Monday, June 15, 2015

GoDaddy Allegedly Turned Down Job Applicant Because He Was An ‘Obese Christian’ (IMAGE)





A Christian software engineer from Queen Creek, Arizona, claims that he was discriminated against by GoDaddy, an Internet domain registrar based in Scottsdale.

Keith Connolly applied for a job with GoDaddy in April 2014, after he was recruited by the talent acquisition team. Despite some reservations about working for the company because of its “risqué advertisements," Connolly went through the application process.


It was going well, according to Connolly. He completed two telephone interviews and two Skype interviews, and was even summoned to the headquarters in Scottsdale.


“I didn’t mention my faith at all while I was interviewing,” Connolly told Fox News. “I didn’t have a ‘Jesus Saves’ shirt or giant cross. It was just a standard interview.”


Later, Connolly received a generic rejection email which had apparently been sent by the company’s recruiting team. That was the original email, but it came with a forwarded email as well.











“About Keith he's great for the job in skills but he looks worse for wear do we really want an obeese (sic) Christian? Is that what our new image requires of us,” the message in the forwarded email reads.

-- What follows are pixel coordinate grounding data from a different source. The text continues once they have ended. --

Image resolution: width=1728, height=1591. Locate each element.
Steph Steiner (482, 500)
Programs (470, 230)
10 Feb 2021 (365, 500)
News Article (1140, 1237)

Connolly was left embarrassed and depressed, he said, and didn’t mention it to anyone until recently. He told his attorney Casey Yontz, and the two sought legal action, but the case was barred under discrimination law because it had passed the statute of limitations, which forbids prosecutors from charging somebody with a crime that was committed a specific number of years ago.

Yontz said that he asked GoDaddy to issue an apology.

“They said they weren't going to apologize and that was the end of it,” Yontz said. According to Yontz, GoDaddy's legal team implied that the email may have been hacked into or manufactured.

GoDaddy also denied the allegations to KTAR, saying they're without merit. 

“We believe the allegations are completely without merit and unequivocally deny them," GoDaddy spokesman Dan Race wrote in an email to Fox News.

“GoDaddy intends to vigorously defend itself against these false allegations, including pursuing legal action for fabricating this claim,” Race added.

In 2009, the U.S. Courts for the Ninth Circuit upheld a federal courts’ jury verdict that GoDaddy had retaliated unlawfully against an employee, who was fired for complaining about being discriminated against on the basis of his religion and national origin. They higher court also found GoDaddy violated federal record-keeping requirements after not saving employment applications that were relevant to the case.